Mexico - Money & Costs
Money & Costs in MexicoCurrency: Mexican New Peso
Baja California, Monterrey and the Yucatán Peninsula's Caribbean coast are pricey, but elsewhere you can expect to get away with spending around US$20-35 a day, particularly in rural areas. Throw in a few luxuries like traveling in reasonable comfort, staying at better mid-range places and eating at more expensive restaurants, and you'll need more like US$60. Stay at luxurious hotels and hire a car occasionally, and the sky's the limit.
It's best to bring US-dollar denomination traveler's checks and some US dollars in cash. You can exchange money in banks or in casas de cambio. Note that bank exchange facilities are often only open between 9am and 3 or 4pm. Major credit cards are accepted by airlines, car rental companies and more expensive hotels and restaurants - but take extra care when using them, as credit-card fraud and theft is rife in Mexico. In heavily touristed areas such as Acapulco, Cancún and Cozumel, you can often spend US dollars as easily as pesos at hotels and restaurants (although the exchange rate will probably be awful). Note that the dollar sign is used to refer to pesos in Mexico; prices in US dollars are usually marked US$ or USD.

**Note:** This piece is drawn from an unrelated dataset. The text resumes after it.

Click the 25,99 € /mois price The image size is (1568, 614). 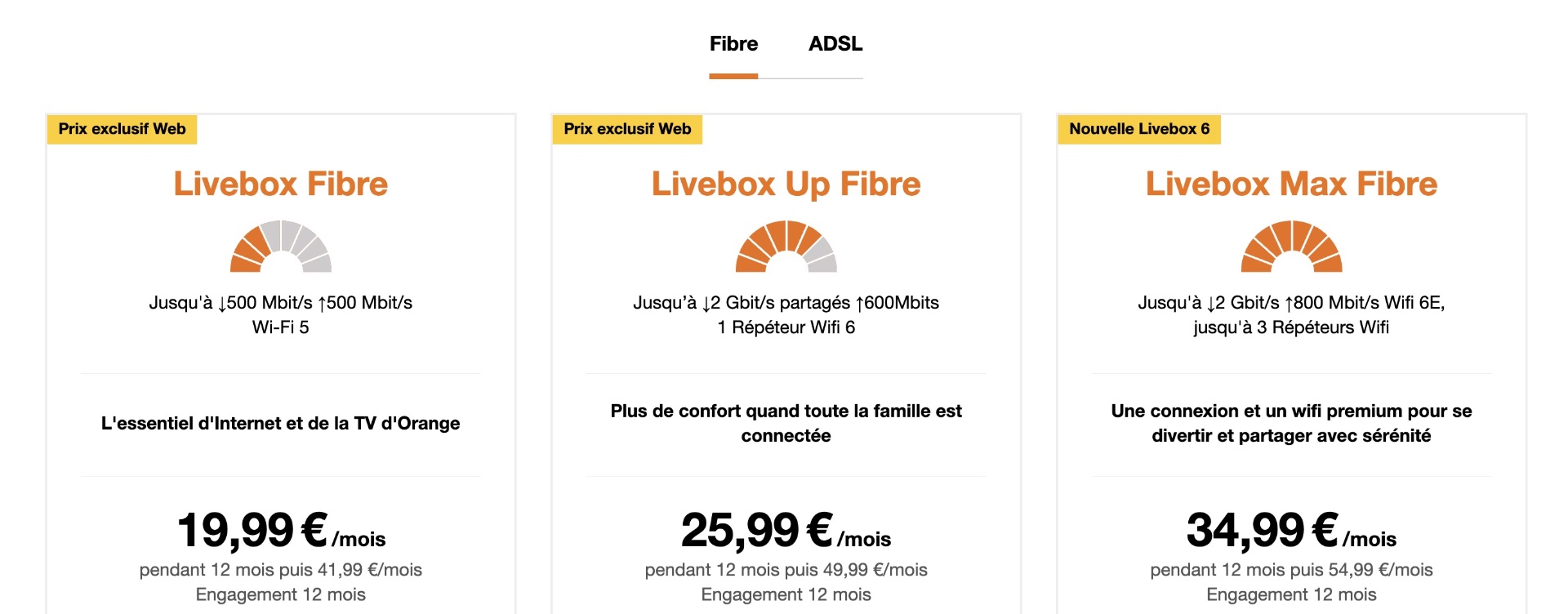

Mexico has a 15% value-added tax (IVA) which by law must be included in quoted prices. Sometimes - usually in top-end hotels - prices are quoted without this tax. Tipping in restaurants in resort areas is equivalent to US levels - somewhere between 15% and 20%. Outside these areas, a tip of 10% is sufficient at mid-range restaurants; in general, staff at smaller, cheaper places do not expect a tip. Expect to bargain at markets and with drivers of unmetered taxis. Treat haggling as a form of social discourse rather than a matter of life and death.